_Problem to work on_. Transcribe, word for word, every line from the one containing "FAQ (188, 900)" through the final line of the records, and omit the pictures.

_Excerpted records_.
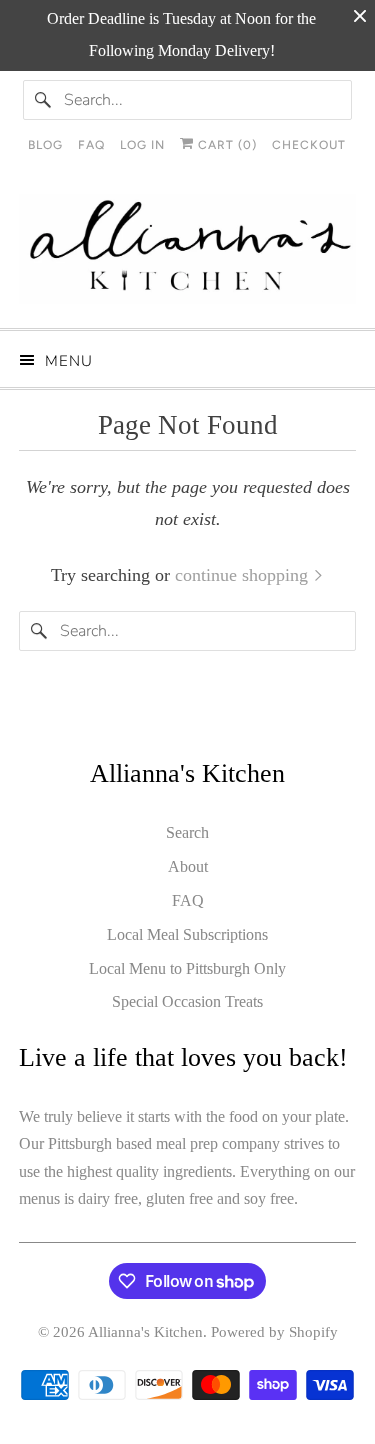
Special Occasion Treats (187, 1001)
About (188, 866)
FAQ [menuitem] (91, 145)
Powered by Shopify (274, 1332)
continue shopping (244, 575)
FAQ (188, 900)
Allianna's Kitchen (145, 1332)
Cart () (225, 145)
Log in (142, 145)
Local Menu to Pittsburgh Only (187, 968)
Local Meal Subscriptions (187, 934)
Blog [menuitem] (45, 145)
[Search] (43, 100)
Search (187, 832)
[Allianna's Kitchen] (187, 253)
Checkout (309, 145)
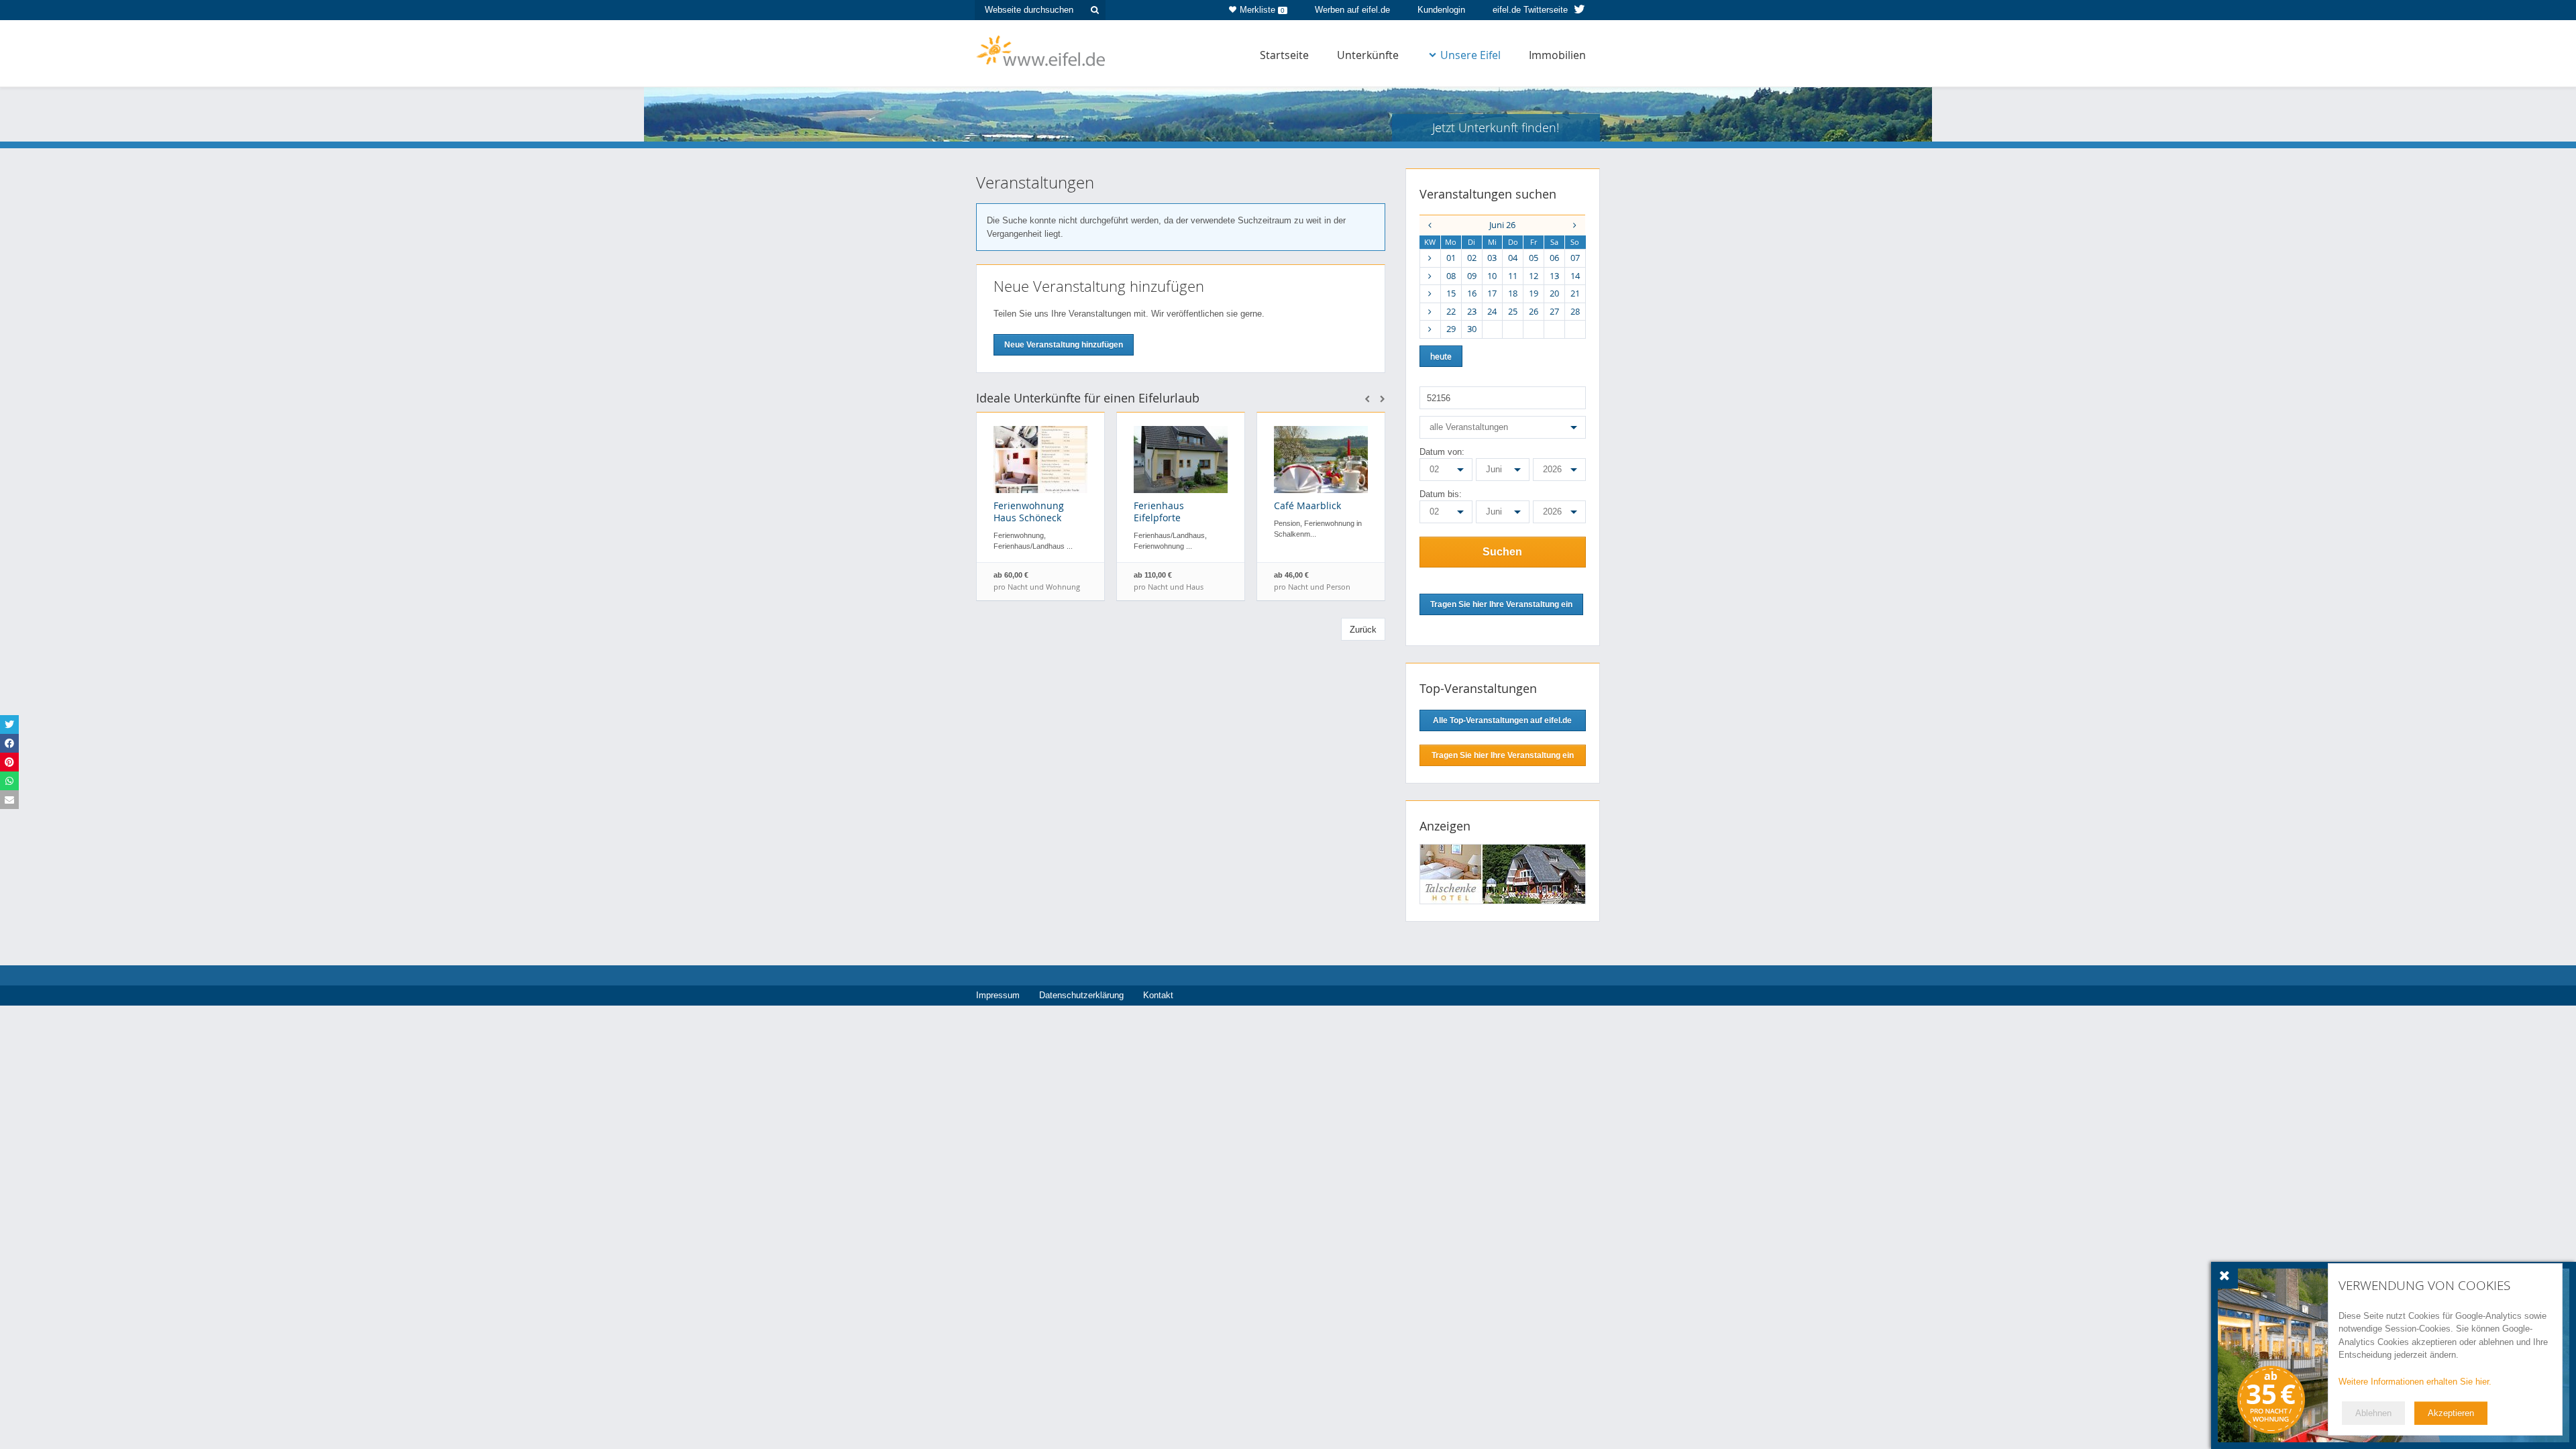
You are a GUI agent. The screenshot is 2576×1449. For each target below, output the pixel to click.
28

_Solution to this task_.
FAQ (188, 900)
Allianna's Kitchen (145, 1332)
Cart () (225, 145)
Log in (142, 145)
Local Menu to Pittsburgh Only (187, 968)
Local Meal Subscriptions (187, 934)
Blog [menuitem] (45, 145)
[Search] (43, 100)
Search (187, 832)
[Allianna's Kitchen] (187, 253)
Checkout (309, 145)
You are a GUI agent. The screenshot is 2576×1449. For each target below, output the pixel to click.
28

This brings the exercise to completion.